Salud

Los pediatras de la Región alertan de un aumento del ‘virus de la bofetada’ entre niños

También es conocido como ‘la quinta enfermedad’, ya que es la quinta infección viral que causa una erupción rojiza junto a sarampión, rubeola, varicela y roséola

La erupción roja en la piel de la cara de los niños es la principal característica de esta infección.

La erupción roja en la piel de la cara de los niños es la principal característica de esta infección. / Quiron

Ana García

Ana García

Los pediatras murcianos han percibido un aumento importante de casos del ‘virus de la bofetada’ en sus consultas en las últimas semanas. Esta infección es conocida con ese sobrenombre debido a que se caracteriza porque los niños que la sufren presentan una erupción de color rosado en las mejillas.

El parvovirus B19 es el causante de este megaloeritema infeccioso, al que también ha dado en llamarse como ‘la quinta enfermedad’ , ya que es la quinta infección viral que causa una erupción rojiza en los menores junto a otras más conocidas como son el sarampión, la rubeola, la varicela o la roséola.

El Centro Europeo para la Prevención y el Control de Enfermedades (ECDC) ha alertado de un repunte de casos del Parvovirus B19 en Europa, también conocido como ‘virus de la bofetada’. Una situación que ha llegado a España y del que ya están alertando varios servicios de salud autonómicos.

Esta infección viral suele afectar en mayor medida a bebés y niños en edad escolar de hasta 8 años y aunque la lesión cutánea aparece en la cara, se suele extender después por el resto del cuerpo, siendo muy característico que afecte a nalgas y extremidades, con pequeñas lesiones rojizas.

El pediatra murciano Antonio Iofrío, secretario del Comité Asesor de Vacunas de la Asociación Española de Pediatría (AEP), afirma que aunque es complicado saber el número aproximado de casos que se han dado hasta ahora del ‘virus de la bofetada’, «sí que hemos percibido un aumento significativo de los casos en el último mes en la Región de Murcia», un tema que reconoce que está siendo muy comentado entre los profesionales.

Según indica, el parvovirus B19 es contagioso y suele dar la cara como una erupción reticural que cursa habitualmente sin fiebre y que se puede ir pasando a otras partes del cuerpo.

El contagio se provoca al hablar, toser o estornudar mediante las gotas de saliva que pueden emitirse. El niño contagiado puede transmitir la enfermedad durante la incubación.

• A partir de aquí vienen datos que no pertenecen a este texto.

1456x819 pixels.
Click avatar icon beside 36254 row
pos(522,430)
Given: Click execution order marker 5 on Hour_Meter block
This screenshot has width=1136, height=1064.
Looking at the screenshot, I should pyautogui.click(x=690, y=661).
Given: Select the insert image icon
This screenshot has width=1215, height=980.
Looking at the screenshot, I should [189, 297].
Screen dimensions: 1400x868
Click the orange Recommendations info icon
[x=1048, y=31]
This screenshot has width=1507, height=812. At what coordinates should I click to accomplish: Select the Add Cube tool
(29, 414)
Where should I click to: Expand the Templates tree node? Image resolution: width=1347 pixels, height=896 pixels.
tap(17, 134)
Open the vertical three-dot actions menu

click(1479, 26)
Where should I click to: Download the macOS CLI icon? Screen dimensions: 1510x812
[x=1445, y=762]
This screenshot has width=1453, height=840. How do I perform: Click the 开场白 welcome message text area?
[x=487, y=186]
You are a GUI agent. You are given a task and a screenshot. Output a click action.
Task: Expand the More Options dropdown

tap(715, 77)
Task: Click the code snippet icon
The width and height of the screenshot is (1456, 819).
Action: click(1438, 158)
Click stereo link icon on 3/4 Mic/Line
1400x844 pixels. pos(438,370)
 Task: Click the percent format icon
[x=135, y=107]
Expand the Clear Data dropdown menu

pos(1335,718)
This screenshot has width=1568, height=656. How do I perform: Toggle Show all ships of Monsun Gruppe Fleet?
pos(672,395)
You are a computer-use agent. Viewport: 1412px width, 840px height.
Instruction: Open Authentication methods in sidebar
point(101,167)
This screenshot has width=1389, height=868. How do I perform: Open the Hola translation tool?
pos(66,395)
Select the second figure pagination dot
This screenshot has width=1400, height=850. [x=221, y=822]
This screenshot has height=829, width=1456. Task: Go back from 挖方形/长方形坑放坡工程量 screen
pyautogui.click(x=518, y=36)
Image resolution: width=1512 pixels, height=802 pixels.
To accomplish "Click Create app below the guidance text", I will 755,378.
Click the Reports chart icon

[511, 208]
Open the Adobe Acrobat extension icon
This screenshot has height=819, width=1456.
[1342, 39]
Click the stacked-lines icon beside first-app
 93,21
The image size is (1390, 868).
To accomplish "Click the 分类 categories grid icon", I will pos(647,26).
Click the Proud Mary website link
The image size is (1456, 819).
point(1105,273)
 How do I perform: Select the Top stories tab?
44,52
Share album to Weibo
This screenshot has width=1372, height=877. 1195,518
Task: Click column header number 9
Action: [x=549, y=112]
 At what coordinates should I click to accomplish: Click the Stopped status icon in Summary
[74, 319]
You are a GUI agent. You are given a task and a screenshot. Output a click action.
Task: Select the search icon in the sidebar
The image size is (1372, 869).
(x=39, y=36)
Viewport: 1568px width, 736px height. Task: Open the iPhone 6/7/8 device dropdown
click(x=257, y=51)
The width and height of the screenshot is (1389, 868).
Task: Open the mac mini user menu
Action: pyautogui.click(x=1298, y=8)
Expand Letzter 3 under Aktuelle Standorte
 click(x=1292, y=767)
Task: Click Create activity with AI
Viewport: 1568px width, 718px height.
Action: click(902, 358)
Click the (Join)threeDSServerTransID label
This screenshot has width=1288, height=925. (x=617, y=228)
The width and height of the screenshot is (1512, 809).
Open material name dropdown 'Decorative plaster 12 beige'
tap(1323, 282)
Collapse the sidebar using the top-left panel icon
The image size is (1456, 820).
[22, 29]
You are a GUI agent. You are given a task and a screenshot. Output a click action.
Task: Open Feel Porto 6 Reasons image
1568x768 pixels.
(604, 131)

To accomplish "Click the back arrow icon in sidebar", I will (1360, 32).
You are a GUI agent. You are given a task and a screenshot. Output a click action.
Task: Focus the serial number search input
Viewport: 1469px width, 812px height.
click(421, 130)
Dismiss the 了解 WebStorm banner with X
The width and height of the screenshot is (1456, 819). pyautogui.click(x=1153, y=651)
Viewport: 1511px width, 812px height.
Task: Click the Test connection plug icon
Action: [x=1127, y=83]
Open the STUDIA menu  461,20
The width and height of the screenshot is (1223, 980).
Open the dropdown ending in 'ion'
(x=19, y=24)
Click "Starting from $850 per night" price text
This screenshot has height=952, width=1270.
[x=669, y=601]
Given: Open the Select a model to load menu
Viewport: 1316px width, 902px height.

Los primeros síntomas suelen aparecer a los 10 días de haber estado en contacto con alguien que tenga el virus o lo esté incubando y al igual que otras patologías como la varicela o el sarampión, una vez que se pasa la enfermedad se genera inmunidad, por lo que es poco probable contagiarse por segunda vez.

Sin embargo, el doctor Iofrío apunta que el virus se contagia de persona a persona antes de dar la cara, antes de que existan señales para puedan llevar a diagnosticarlo, por lo que es complicado evitar el contacto entre niños con antelación. Aunque sobre lo que sí alerta es la importancia de evitar que los niños infectados entren en contacto con embarazadas, sobre todo con las que se encuentren en el primer trimestre de gestación.

El presidente de la Asociación de Pediatría Extrahospitalaria de Atención Primaria de la Región de Murcia (Apermap), Juan Antonio Carmona, afirma que la presencia de más casos del ‘virus de la bofetada’ es algo que se ha comentado entre los compañeros, «pero también se está dando en una época en la que habitualmente aparecen enfermedades eruptivas de la piel».

El magaloeritema infeccioso polimorfo se inicia con síntomas inespecíficos como son dolor de cabeza, mucosidad o algo de malestar. La fiebre puede o no aparecer. Posteriormente, brota la erupción típica que comienza en las mejillas y es de color rojo brillante, después, se suele extender por el resto del cuerpo. Lo habitual es que las lesiones desaparezcan en una semana, pero la erupción se puede reactivar en días posteriores al exponerse a factores como la luz, el sol o el calor.

Preguntado por si existe una vacuna para el parvovirus B19, el doctor Iofrío afirma que no. Por lo que el tratamiento para aquellos niños o adultos que se contagian se compone de antihistamínicos si tienen picor, paracetamol e ibuprofeno si presentan dolores articulares.

Los especialistas también recomiendan las medidas generales de lavado de manos y tener unas buenas prácticas al toser o estornudar, ya que esto ayuda a evitar su propagación.